ICMT inhibition–induced p21 promotes transcription of autophagy and apoptosis genes. All panels show qPCR expression analysis of the indicated genes. RNA samples were prepared from (A) MiaPaCa2 cells after 48-hour treatment with 0, 20, or 22.5 μmol/L cysmethynil, (B) MiaPaCa2 cells 96 hours after infection with lentivirus expressing either control shRNA or that targeting ICMT, (C) xenograft tumor samples obtained from mice treated every other day with either vehicle or cysmethynil at 100 and 150 mg/kg, respectively, (D) xenograft tumor samples derived from MiaPaCa2 cells expressing control shRNA or that targeting ICMT, and (E) MiaPaCa2 cells selected to express either control shRNA (−) or shRNA targeting p21 (+) after 48-hour treatment with cysmethynil at 0, 17.5, 20, or 22.5 μmol/L. All studies have been repeated 3 times with similar results.

BNIP3-stimulated apoptosis, but not autophagy, promotes cell death resulted from ICMT inhibition. A, qPCR analysis of BNIP3 expression in MiaPaCa2 cells expressing either control shRNA (−) or shRNA targeting BNIP3 (+) after 48-hour treatment with 0, 20, or 22.5 μmol/L cysmethynil. B, Flow cytometric analysis of MiaPaCa2 cells with or without BNIP3 knockdown after 48-hour treatment with either vehicle or 22.5 μmol/L cysmethynil. C, Immunoblot analysis of the autophagy and apoptosis markers on cell lysates from (A). D, Immunoblot analysis of autophagy and apoptosis markers on MiaPaCa2 cells treated with cysmethynil at 0, 20, and 22.5 μmol/L, with or without Atg5 knockdown as indicated. E, Viability of MiaPaCa2 cells treated with 0, 17.5, 20, and 22.5 μmol/L cysmethynil for 48 hours, with or without Atg5 knockdown as indicated. F, Flow cytometric analysis of MiaPaCa2 cells treated with vehicle or 22.5 μmol/L cysmethynil for 48 hours, with or without of Atg5 knockdown as indicated. For all studies, data shown are from a single experiment that has been repeated 3 times with similar results.

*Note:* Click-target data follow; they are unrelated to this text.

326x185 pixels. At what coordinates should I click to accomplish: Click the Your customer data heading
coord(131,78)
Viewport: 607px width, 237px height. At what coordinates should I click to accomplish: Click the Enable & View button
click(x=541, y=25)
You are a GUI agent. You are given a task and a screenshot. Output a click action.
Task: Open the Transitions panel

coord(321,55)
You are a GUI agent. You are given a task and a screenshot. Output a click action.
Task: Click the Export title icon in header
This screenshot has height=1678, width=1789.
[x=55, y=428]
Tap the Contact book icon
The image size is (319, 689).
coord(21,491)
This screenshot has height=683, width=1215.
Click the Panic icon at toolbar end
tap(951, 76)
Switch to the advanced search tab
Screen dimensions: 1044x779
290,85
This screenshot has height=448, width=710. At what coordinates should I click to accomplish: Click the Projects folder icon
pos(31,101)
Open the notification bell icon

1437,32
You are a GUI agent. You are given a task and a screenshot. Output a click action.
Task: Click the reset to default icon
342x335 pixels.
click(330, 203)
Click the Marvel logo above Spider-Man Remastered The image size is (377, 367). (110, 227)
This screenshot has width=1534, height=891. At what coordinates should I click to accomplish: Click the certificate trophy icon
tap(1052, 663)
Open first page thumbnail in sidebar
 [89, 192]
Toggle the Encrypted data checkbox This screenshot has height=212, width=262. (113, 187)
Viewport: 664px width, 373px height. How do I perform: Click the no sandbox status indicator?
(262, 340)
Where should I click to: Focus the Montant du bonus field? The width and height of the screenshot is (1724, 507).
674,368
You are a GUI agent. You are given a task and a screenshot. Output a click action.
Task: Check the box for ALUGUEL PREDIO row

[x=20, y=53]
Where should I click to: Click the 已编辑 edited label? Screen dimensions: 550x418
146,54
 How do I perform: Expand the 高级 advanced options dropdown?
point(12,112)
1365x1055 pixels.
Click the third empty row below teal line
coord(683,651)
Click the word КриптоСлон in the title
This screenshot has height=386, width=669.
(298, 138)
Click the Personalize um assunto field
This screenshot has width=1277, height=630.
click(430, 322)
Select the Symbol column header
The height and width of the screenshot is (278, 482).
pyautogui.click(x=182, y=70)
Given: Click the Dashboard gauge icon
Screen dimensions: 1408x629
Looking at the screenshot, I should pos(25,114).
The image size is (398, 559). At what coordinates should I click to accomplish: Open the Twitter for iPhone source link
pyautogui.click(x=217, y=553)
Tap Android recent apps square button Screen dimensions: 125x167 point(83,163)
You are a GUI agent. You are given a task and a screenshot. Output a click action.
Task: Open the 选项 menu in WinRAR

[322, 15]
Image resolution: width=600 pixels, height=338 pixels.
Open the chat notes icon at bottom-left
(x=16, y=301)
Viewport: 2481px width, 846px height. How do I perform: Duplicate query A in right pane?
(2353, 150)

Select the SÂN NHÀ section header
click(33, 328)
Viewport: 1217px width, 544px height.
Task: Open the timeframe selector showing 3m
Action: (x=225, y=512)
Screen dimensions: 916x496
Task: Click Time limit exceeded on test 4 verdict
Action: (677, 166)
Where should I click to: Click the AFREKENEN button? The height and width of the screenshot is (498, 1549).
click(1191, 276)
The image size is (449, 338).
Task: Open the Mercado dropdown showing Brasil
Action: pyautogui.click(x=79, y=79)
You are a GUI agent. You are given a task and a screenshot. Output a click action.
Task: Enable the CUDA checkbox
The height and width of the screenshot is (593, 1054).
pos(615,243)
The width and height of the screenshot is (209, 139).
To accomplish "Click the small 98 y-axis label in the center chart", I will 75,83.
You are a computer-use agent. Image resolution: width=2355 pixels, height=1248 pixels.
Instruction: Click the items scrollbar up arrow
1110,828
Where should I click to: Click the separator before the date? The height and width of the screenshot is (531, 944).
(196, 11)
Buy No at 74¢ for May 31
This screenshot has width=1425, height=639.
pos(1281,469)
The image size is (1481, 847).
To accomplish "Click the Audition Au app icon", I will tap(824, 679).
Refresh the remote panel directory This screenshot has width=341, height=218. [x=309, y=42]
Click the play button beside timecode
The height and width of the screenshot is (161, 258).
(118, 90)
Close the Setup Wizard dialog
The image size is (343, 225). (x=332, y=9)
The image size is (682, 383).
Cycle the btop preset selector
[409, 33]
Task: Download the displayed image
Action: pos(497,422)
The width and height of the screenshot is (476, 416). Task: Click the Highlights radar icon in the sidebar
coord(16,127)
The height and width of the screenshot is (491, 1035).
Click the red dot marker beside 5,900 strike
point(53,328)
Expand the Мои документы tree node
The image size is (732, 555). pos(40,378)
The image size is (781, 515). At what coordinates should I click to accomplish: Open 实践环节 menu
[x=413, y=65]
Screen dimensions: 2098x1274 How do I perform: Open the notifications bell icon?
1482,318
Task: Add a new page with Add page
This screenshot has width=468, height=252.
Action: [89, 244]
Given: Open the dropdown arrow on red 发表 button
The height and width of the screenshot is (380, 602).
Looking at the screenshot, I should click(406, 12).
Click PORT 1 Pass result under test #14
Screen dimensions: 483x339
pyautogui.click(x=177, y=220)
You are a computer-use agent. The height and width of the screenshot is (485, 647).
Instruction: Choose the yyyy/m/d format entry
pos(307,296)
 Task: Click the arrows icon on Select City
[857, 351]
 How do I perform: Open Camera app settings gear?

Suppression of ICMT inhibits cell-cycle progression and induces metabolic stress and cell death in sensitive pancreatic cancer cells. A, qPCR analysis of BNIP3 and p21 mRNA levels in MiaPaCa2 (top) and HPAF-II (bottom) cells after 48-hour treatment with DMSO control or 22.5 μmol/L cysmethynil. B and C, Immunoblot analysis of the indicated proteins in MiaPaCa2 and HPAF-II cells following 48-hour treatment with DMSO control (−) or 22.5 μmol/L (+) of cysmethynil (B), or MiaPaCa2 cells 96 hours after infection with lentivirus-expressing either control shRNA (−) or that targeting ICMT (+) (C).